Le webinaire de haut niveau qui s’est tenu à Paris, co-organisé par la Banque de France et la Fondation pour les études et recherches sur le développement international (Ferdi), a mis en lumière une problématique cruciale pour la Banque des États de l’Afrique Centrale (Béac) et la Commission bancaire d’Afrique centrale (Cobac) : le rôle des banques centrales dans la lutte contre le changement climatique.
Zone Cemac : Assurer la stabilité financière pour un avenir plus résilient sur le long terme
Par Thomas Tankou_____________
L’intervention du Gouverneur Yvon Sana Bangui a révélé des mesures innovantes que ces institutions mettent en place pour faire face aux défis posés par les chocs climatiques, qui ont des répercussions directes sur l’inflation et les réserves de change de la région.
Impact des chocs climatiques sur l’économie de la Cemac…
Sana Bangui a souligné que les événements climatiques, tels que les inondations et la désertification, affectent non seulement l’environnement, mais également l’économie de la Cemac. Ces chocs climatiques perturbent les chaînes d’approvisionnement, entraînent des pertes de production agricole et, par conséquent, contribuent à l’augmentation de l’inflation.
Bien plus, la détérioration des conditions climatiques impacte également les réserves de change, car la région dépend largement des exportations de matières premières sensibles aux aléas climatiques.

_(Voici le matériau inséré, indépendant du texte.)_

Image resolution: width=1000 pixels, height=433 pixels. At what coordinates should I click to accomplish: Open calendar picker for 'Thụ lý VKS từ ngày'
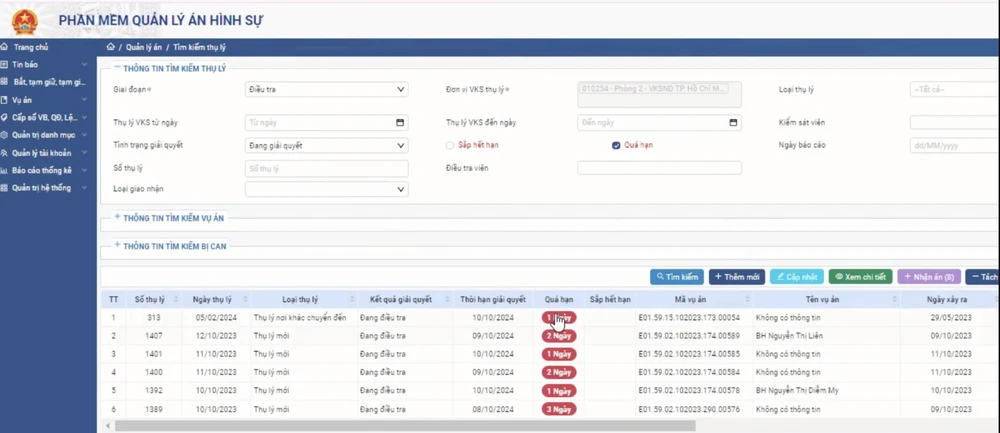(400, 123)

En reconnaissant ces risques, la Béac et la Cobac montrent une prise de conscience accrue de l’interconnexion entre les enjeux environnementaux et la stabilité économique. Cette approche proactive est essentielle pour anticiper et mitiger les effets néfastes des crises climatiques sur le système financier.
La réforme du « Guichet B » : Une innovation stratégique…
L’annonce de la transformation du « Guichet B » en « Guichet Vert » représente une avancée significative dans la politique monétaire de la Béac. Ce mécanisme vise à rediriger les liquidités vers des projets à faible empreinte carbone, renforçant ainsi l’engagement de la Banque centrale envers le développement durable. En appliquant des décotes différenciées aux actifs éligibles comme collatéral, ce dispositif incite les banques à accorder des prêts aux secteurs durables, réduisant ainsi leur exposition aux risques climatiques.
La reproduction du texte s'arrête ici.